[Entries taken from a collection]
........

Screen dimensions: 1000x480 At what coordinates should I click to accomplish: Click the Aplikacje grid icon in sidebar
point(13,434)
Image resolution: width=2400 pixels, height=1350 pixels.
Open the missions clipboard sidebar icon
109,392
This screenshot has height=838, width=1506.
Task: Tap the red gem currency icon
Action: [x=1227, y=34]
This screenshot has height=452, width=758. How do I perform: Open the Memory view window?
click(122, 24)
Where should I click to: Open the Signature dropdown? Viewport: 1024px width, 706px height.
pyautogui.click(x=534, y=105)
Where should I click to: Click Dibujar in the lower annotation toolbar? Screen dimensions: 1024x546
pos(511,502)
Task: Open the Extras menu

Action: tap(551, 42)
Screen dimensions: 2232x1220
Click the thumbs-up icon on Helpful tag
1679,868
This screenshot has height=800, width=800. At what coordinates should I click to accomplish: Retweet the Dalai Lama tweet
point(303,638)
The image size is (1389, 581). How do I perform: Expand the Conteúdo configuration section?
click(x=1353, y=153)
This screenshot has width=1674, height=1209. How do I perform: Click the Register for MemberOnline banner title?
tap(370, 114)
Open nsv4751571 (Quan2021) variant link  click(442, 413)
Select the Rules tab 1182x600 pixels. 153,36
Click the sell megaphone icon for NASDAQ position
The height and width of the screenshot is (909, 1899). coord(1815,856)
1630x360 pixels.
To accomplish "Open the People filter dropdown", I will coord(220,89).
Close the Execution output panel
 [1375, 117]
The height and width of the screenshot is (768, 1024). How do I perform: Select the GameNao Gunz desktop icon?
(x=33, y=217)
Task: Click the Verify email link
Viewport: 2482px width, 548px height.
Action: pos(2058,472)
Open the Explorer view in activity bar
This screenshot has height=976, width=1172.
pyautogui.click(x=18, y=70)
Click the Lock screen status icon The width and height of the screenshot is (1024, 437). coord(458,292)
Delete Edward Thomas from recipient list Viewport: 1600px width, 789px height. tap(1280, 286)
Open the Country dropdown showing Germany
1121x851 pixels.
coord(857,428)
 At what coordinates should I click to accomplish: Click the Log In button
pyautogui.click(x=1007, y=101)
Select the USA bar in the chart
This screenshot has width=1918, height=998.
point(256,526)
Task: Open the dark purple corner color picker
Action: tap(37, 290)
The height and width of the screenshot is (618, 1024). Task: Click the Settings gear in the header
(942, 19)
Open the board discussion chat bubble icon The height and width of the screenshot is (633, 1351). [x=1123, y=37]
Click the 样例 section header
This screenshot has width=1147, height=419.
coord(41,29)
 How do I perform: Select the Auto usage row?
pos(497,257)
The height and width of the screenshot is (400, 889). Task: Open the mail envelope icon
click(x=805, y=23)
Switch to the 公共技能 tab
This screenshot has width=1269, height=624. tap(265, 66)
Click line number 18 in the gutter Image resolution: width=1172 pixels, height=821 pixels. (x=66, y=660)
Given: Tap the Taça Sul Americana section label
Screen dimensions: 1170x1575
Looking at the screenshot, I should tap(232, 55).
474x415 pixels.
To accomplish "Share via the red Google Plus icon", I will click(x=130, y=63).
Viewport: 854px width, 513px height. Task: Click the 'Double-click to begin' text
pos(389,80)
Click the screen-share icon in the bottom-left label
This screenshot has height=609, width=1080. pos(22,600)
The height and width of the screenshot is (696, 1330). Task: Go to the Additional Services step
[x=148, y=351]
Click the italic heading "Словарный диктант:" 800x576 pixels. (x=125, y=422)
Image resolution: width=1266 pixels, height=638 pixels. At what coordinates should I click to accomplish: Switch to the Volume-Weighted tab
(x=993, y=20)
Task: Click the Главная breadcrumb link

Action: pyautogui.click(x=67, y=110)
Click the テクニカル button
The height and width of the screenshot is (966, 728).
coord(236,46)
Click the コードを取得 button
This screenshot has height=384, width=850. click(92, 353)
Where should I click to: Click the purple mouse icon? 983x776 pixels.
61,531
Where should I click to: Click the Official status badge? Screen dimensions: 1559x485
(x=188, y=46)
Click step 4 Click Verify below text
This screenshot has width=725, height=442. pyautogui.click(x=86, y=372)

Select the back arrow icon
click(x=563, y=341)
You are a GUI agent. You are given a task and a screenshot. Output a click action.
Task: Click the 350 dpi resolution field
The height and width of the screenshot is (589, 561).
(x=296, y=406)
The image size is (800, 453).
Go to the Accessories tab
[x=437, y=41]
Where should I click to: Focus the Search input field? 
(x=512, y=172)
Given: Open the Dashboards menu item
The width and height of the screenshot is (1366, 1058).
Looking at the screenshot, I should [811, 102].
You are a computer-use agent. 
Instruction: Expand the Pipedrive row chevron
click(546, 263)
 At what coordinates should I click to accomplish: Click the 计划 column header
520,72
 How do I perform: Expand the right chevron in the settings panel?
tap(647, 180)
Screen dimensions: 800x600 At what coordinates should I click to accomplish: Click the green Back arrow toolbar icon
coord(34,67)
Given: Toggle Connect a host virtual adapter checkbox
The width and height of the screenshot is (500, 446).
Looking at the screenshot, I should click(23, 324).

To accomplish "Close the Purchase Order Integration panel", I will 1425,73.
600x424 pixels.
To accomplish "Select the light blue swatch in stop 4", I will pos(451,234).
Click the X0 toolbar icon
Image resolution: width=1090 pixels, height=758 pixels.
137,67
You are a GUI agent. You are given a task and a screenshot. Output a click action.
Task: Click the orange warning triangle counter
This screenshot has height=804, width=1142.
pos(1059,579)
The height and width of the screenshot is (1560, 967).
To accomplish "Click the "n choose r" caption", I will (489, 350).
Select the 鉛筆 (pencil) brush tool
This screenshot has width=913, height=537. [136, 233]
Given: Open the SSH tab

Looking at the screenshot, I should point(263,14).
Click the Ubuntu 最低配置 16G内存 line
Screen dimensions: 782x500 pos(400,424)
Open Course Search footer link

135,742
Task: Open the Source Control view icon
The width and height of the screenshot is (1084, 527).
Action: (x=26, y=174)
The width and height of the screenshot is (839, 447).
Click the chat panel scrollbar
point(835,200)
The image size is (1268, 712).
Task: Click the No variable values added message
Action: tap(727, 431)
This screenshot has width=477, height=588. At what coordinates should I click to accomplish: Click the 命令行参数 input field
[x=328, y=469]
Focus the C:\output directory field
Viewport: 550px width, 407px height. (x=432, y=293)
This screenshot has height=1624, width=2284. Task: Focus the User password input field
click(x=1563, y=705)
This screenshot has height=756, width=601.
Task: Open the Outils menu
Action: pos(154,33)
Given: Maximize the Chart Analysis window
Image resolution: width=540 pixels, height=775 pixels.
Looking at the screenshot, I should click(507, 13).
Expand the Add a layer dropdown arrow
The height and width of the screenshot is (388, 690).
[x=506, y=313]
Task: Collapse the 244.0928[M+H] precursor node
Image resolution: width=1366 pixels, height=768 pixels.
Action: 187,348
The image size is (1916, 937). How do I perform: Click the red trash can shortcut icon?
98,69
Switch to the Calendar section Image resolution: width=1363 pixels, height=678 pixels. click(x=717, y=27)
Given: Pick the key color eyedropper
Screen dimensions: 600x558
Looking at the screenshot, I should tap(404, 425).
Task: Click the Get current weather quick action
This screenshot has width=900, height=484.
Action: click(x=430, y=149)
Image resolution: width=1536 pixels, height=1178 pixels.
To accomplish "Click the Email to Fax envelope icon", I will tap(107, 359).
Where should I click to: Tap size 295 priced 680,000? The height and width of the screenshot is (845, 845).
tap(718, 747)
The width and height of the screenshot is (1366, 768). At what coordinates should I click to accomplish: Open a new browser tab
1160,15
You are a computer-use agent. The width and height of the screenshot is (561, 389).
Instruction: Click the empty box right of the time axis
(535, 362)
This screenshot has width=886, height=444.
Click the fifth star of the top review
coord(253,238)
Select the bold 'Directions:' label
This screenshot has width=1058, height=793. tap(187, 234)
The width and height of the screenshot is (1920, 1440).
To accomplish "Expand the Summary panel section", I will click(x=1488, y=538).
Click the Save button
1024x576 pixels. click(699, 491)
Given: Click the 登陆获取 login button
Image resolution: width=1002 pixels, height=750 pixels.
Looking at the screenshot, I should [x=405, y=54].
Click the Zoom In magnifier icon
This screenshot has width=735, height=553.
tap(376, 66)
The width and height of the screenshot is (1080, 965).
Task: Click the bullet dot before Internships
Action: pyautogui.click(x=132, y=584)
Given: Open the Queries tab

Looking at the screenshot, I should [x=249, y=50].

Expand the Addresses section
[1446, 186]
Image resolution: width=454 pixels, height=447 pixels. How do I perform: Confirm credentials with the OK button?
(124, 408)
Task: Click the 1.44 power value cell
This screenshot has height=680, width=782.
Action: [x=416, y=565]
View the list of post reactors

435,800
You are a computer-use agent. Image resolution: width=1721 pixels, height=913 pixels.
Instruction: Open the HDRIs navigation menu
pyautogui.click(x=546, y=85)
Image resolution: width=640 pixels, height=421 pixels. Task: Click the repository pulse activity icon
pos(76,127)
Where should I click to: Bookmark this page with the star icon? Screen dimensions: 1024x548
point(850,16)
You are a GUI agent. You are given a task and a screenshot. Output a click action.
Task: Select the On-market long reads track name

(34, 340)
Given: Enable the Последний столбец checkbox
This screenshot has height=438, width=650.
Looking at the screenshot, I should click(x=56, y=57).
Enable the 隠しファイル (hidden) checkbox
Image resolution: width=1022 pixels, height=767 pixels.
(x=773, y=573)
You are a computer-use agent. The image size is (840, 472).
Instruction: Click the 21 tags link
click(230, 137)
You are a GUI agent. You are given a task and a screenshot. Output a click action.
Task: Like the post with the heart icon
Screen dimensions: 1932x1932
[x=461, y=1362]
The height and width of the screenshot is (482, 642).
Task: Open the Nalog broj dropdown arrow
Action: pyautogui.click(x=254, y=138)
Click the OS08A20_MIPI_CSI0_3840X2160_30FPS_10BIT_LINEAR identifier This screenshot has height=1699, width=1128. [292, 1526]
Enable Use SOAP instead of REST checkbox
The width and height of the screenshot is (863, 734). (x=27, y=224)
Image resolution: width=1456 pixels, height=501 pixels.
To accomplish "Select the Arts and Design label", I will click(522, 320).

........

◆ Task statement:
Please restate, word for word, the lines of the entries that run from the first line through the one holding "1630x360 pixels.", and add nothing.

◆ Answer space:
Screen dimensions: 1000x480 At what coordinates should I click to accomplish: Click the Aplikacje grid icon in sidebar
point(13,434)
Image resolution: width=2400 pixels, height=1350 pixels.
Open the missions clipboard sidebar icon
109,392
This screenshot has height=838, width=1506.
Task: Tap the red gem currency icon
Action: [x=1227, y=34]
This screenshot has height=452, width=758. How do I perform: Open the Memory view window?
click(122, 24)
Where should I click to: Open the Signature dropdown? Viewport: 1024px width, 706px height.
pyautogui.click(x=534, y=105)
Where should I click to: Click Dibujar in the lower annotation toolbar? Screen dimensions: 1024x546
pos(511,502)
Task: Open the Extras menu

Action: tap(551, 42)
Screen dimensions: 2232x1220
Click the thumbs-up icon on Helpful tag
1679,868
This screenshot has height=800, width=800. At what coordinates should I click to accomplish: Retweet the Dalai Lama tweet
point(303,638)
The image size is (1389, 581). How do I perform: Expand the Conteúdo configuration section?
click(x=1353, y=153)
This screenshot has width=1674, height=1209. How do I perform: Click the Register for MemberOnline banner title?
tap(370, 114)
Open nsv4751571 (Quan2021) variant link  click(442, 413)
Select the Rules tab 1182x600 pixels. 153,36
Click the sell megaphone icon for NASDAQ position
The height and width of the screenshot is (909, 1899). coord(1815,856)
1630x360 pixels.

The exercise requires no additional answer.